What is asked:
1 – In the numerical gradient verification text, what is the vector e_i?
2 – Using the numerical gradient verification text, explain why a function's gradient is approximated numerically.
3 – Carry on the numerical gradient verification text from the point where it stops.
___ Text provided
Numerical Gradient Verification

medium (<1 hr) debugging gradient calculus numerical-stability backpropagation

this year by E

Understanding and correctly implementing backpropagation is crucial in deep learning. A common way to debug backpropagation is using numerical gradient checking. This involves approximating the gradient of a function numerically and comparing it to the analytically derived gradient.

Your task is to implement a function numerical_gradient(f, x, h) that computes the numerical gradient of a function $f$ at point $x$ . The numerical gradient for a single dimension $i$ is approximated by:

\frac{\partial f}{\partial x_{i}} \approx \frac{f (x + h \cdot e_{i}) - f (x - h \cdot e_{i})}{2 h}

where $e_{i}$ is a vector with 1 at position $i$ and 0 elsewhere.

Implementation Details: 1. Implement numerical_gradient(f, x, h) which takes: * f: A function that takes a NumPy array x and returns a scalar. * x: A NumPy array (vector) representing the point at which to compute the gradient. * h: A small scalar value (e.g., 1e-4) for the finite difference. 2. The function should return a NumPy array of the same shape as x, containing the numerical gradient.
______
___ Recorded information
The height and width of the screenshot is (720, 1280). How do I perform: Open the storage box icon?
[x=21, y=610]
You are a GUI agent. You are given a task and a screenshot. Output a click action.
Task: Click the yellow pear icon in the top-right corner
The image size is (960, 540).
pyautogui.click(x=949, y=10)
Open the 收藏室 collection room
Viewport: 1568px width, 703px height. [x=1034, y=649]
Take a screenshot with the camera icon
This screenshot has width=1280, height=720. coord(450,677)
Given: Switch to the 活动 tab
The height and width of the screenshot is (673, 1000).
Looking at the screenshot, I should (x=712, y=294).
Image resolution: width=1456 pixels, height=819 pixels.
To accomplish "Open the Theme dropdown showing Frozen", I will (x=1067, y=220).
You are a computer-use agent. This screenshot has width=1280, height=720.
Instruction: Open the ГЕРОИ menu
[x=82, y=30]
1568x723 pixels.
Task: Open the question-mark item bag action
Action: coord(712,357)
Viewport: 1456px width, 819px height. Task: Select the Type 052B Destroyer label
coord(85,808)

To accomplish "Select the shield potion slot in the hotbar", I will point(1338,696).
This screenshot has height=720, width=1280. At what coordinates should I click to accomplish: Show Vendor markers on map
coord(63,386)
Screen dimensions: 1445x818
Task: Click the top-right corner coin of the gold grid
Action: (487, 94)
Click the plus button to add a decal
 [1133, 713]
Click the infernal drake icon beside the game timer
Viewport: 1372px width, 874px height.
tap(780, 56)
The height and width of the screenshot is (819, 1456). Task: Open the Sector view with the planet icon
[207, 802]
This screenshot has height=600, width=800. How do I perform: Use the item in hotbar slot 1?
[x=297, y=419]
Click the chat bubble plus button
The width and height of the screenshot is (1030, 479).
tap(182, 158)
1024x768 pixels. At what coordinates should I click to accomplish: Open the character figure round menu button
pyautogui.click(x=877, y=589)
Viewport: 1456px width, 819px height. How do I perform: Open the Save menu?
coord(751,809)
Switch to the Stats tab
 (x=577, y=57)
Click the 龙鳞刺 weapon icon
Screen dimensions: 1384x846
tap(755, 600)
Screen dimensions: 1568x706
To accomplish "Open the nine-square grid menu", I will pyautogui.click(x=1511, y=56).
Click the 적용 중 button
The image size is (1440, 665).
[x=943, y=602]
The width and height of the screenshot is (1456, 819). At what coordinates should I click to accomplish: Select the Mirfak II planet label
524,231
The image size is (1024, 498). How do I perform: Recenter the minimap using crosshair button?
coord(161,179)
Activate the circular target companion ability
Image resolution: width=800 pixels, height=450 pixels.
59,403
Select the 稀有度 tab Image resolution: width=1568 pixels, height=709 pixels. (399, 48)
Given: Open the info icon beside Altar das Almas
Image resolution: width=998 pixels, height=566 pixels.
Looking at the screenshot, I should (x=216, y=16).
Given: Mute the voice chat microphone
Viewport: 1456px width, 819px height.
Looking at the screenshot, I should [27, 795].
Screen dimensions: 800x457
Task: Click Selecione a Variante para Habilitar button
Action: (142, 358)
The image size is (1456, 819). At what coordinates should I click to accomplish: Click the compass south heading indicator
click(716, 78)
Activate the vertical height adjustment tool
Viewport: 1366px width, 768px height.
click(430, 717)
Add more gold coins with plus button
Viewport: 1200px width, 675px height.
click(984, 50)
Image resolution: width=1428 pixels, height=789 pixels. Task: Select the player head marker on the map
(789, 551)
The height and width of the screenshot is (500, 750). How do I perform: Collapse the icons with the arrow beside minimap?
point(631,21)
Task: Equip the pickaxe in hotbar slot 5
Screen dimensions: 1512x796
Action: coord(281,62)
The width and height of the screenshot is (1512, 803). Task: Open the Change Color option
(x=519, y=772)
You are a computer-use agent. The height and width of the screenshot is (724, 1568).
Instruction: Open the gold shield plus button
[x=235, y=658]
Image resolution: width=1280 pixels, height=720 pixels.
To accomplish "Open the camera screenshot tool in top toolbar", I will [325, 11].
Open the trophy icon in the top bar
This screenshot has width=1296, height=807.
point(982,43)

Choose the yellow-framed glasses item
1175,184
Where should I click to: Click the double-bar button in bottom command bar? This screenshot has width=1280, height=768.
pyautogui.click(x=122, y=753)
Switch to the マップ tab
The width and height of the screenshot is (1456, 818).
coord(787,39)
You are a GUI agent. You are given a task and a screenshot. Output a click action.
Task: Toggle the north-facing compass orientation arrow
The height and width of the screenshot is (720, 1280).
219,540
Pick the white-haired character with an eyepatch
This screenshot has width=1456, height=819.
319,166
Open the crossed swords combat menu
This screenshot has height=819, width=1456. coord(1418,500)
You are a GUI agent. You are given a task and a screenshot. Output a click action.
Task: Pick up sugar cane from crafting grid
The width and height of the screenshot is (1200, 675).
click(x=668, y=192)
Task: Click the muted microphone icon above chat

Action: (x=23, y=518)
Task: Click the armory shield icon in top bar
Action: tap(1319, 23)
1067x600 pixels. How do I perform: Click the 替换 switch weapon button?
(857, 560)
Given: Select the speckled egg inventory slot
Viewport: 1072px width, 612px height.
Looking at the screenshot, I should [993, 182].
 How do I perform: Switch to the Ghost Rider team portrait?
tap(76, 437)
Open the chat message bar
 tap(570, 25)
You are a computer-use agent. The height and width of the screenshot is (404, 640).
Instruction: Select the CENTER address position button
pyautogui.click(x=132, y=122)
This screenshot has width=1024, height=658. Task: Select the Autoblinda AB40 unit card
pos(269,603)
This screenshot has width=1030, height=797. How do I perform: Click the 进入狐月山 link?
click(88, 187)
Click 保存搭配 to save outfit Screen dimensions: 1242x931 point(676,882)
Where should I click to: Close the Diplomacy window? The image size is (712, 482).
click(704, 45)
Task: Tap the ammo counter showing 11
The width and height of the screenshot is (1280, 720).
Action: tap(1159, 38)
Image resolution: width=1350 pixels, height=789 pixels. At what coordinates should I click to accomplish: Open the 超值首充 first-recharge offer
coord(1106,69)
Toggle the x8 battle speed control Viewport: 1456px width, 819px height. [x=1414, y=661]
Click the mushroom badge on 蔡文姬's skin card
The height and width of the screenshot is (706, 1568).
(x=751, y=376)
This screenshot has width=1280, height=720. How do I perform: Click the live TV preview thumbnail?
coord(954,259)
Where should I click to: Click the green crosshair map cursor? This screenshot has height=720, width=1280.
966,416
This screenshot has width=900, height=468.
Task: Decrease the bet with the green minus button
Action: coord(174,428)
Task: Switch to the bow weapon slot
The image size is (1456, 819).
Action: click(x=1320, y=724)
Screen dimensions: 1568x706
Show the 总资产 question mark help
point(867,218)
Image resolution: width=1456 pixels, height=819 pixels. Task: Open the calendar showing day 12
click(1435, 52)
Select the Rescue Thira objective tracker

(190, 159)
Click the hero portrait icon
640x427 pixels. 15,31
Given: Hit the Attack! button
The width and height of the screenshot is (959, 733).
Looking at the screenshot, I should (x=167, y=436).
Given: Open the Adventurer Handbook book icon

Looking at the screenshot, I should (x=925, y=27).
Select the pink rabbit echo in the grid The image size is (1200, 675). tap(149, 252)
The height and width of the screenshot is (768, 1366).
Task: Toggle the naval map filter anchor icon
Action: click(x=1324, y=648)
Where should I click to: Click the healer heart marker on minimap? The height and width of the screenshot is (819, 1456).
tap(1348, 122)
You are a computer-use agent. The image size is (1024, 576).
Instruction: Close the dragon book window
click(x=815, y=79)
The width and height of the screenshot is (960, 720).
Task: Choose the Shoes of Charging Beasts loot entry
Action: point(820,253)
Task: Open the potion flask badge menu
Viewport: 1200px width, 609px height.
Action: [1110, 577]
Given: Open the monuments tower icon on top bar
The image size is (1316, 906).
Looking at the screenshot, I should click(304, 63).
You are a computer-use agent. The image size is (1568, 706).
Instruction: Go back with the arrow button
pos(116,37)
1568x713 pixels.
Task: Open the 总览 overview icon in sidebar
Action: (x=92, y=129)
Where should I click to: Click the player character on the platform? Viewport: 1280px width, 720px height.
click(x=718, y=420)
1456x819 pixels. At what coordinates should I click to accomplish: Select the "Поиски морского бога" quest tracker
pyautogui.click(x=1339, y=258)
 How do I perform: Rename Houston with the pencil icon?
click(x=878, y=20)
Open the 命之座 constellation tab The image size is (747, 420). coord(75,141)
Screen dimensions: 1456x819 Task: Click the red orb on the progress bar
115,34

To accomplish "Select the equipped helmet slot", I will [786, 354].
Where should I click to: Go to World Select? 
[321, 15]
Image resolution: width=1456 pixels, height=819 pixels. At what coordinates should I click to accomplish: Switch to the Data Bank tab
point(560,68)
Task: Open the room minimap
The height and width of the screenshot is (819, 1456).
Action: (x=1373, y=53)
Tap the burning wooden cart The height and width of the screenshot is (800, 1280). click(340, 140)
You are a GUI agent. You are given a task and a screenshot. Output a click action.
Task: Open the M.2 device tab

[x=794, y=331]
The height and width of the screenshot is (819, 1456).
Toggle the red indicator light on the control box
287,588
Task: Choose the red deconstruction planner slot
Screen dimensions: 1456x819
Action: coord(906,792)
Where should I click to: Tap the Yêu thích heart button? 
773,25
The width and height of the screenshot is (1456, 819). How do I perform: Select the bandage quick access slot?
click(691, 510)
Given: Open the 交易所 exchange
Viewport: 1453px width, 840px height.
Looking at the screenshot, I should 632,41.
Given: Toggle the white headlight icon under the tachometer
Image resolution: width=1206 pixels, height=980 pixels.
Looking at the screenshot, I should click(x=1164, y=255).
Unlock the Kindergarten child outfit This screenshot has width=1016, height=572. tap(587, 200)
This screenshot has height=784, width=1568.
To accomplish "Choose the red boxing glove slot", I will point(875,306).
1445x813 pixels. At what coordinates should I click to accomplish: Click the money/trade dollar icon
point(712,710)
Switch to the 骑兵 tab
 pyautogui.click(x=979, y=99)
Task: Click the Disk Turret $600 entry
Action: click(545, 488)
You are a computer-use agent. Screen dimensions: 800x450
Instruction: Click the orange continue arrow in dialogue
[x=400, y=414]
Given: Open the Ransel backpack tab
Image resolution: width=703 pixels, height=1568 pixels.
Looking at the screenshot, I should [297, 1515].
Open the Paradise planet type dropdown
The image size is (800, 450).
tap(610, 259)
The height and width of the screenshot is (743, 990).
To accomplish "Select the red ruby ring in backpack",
______
Responses for each task:
1 – It is a vector with 1 at position i and 0 elsewhere.

2 – Numerical gradient checking is a common way to debug backpropagation. The gradient is approximated numerically and then compared with the analytically derived gradient, which shows whether backpropagation has been implemented correctly.

3 –
Verification: 1. Define a simple function, e.g., $f (x) = \sum x^{2}$ . Its analytical gradient is $2 x$ . 2. Implement the analytical gradient function for $f (x) = \sum x^{2}$ . 3. Generate a random NumPy array x. 4. Compute both the numerical gradient and the analytical gradient. 5. Compare the results. The difference between the numerical and analytical gradients should be very small (e.g., less than 1e-9). Use np.linalg.norm(numerical_grad - analytical_grad) to check the difference. 6. Consider testing with a slightly more complex function, like $f (x) = \sin (\sum x_{i})$ .